Martin Luther King Jr.'s life, faith inspires at memorial's dedication

A woman holds a portrait of the Rev. Martin Luther King Jr. at the Oct. 16 dedication of a memorial to Rev. King in Washington. The memorial commemorates the life and work of the late civil rights leader. (CNS photo/Yuri Gripas, Reuters)

WASHINGTON -- This past January, Nova Nelson sang as a soloist with the Archdiocese of Washington Mass Choir at Holy Redeemer Church in Washington at the annual archdiocesan Mass honoring the life and legacy of the Rev. Martin Luther King Jr.

On Oct. 16, Nelson stood before tens of thousands of people from across the country who gathered at the National Mall's West Potomac Park, and the Catholic young adult sang the national anthem for the dedication of the new Martin Luther King, Jr. National Memorial. The five-hour ceremony culminated with a speech by President Barack Obama.

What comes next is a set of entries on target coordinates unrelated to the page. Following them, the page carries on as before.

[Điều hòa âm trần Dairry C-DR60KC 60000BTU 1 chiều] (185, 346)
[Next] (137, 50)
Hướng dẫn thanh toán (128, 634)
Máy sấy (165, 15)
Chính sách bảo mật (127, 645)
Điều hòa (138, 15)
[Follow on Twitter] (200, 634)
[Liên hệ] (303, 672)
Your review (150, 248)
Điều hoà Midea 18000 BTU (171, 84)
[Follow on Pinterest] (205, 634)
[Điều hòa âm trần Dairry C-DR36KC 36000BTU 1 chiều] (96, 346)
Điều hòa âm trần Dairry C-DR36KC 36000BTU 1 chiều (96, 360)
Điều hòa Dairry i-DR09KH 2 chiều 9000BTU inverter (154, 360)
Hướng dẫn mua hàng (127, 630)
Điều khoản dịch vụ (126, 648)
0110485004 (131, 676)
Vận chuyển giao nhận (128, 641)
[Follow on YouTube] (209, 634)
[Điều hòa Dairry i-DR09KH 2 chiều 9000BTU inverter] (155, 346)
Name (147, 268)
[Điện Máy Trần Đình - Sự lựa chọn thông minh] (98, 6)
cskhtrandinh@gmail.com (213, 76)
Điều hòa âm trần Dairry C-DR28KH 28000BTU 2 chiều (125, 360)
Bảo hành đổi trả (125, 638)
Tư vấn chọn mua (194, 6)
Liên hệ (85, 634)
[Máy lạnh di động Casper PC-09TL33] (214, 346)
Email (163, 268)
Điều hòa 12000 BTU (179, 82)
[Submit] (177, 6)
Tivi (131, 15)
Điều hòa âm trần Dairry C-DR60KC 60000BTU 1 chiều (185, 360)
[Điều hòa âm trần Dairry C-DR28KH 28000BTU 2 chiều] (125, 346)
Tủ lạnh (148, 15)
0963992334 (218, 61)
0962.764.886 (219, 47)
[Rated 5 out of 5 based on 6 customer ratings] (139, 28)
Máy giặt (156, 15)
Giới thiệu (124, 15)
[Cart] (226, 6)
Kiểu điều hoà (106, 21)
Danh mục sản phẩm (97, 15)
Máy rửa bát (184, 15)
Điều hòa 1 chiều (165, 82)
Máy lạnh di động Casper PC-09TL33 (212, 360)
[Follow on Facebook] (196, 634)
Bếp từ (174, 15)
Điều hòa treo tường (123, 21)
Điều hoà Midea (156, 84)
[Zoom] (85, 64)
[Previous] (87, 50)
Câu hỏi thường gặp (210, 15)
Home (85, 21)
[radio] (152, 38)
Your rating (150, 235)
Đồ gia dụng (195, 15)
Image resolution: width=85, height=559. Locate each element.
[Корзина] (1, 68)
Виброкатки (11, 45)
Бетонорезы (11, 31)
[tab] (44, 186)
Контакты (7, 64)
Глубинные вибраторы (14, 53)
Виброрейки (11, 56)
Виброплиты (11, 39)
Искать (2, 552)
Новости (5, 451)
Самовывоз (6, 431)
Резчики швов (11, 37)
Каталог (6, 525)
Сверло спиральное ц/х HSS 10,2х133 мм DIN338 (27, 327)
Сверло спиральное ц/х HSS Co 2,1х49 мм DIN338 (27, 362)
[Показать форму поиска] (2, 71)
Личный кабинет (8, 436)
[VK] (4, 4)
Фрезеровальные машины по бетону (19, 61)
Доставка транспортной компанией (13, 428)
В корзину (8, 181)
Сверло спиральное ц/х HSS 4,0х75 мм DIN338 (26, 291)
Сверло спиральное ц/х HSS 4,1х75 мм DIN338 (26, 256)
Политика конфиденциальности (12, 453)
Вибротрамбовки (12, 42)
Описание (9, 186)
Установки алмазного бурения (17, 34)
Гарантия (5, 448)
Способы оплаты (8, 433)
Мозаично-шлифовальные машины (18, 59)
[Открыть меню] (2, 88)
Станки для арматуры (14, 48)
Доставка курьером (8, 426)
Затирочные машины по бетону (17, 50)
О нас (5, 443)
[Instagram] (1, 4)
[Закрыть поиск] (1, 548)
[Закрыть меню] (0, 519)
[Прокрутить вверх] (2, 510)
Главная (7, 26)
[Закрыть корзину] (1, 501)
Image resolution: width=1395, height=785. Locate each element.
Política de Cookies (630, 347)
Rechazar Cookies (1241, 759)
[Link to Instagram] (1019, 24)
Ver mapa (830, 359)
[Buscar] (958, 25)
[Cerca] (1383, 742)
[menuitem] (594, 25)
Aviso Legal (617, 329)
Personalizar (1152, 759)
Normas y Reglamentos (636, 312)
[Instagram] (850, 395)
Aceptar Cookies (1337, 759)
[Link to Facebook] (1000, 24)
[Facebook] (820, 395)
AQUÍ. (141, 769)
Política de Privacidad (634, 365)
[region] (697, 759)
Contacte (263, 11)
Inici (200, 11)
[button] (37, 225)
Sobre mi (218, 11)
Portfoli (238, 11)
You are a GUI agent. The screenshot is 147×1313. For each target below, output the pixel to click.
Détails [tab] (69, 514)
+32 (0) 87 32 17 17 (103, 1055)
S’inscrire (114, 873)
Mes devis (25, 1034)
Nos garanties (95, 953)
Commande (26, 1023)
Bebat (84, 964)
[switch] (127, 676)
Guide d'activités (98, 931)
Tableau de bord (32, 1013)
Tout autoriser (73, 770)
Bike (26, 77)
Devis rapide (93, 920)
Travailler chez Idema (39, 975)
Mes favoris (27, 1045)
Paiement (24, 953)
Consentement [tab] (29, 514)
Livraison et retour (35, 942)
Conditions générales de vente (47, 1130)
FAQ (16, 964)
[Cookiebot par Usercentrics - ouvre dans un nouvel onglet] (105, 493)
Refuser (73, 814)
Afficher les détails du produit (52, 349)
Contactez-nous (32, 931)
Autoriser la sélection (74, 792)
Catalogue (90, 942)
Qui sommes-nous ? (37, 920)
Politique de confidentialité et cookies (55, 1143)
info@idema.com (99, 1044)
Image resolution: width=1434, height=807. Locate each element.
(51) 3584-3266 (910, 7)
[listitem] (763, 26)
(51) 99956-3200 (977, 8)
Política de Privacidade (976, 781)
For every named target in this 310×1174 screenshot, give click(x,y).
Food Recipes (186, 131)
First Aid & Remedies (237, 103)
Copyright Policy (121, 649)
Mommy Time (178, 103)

"It was definitely an honor, something I'll never forget," said Nelson, now director of the Archdiocese's Mass Choir who also directs the gospel ensemble and children's choir at her parish, St. Martin of Tours in Washington.

Nelson said that "what he was talking and preaching about to us ... is so relevant now. It's what we as a people are fighting for now, as far as justice, peace and equality."

The singer said she was especially moved by seeing the faces of the people who came from near and far to remember Rev. King's legacy.

As the Martin Luther King, Jr. Memorial Dedication Choir sang "The Battle Hymn of the Republic," she said, she also was struck by seeing Obama and his family on the giant screens erected on either side of the stage as the first family toured the memorial, accompanied by members of Rev. King's family.

"That spoke a lot — his truth is marching on," Nelson said.

In an interview the next day with the Catholic Standard, Washington's archdiocesan newspaper, Nelson said Rev. King's call still resonates today for all people regardless of race, color or creed to work together, to help those who are hungry and homeless, those without jobs, and those who lack access to health care.

Nelson said Rev. King, as a man of God, drew strength from his faith, and those who seek to continue the civil rights leader's work today can follow his example.

"For me, what's so inspiring (is that) no matter how much he was hated or rejected, he kept going because he believed in God, and believed God would make a way, and he wasn't afraid, " she said.

"He had to keep pushing for what God wanted him to do," Nelson added. "Sometimes, we get doors closed in our faces. We have to keep pushing, knowing God is walking with us every step of the way."

The centerpiece of the new memorial is a 30-foot sculpture of Rev. King, which shows him looking forward, emerging from a granite Stone of Hope, "concentrating on the future and his hope for humanity," according to a fact sheet on the memorial.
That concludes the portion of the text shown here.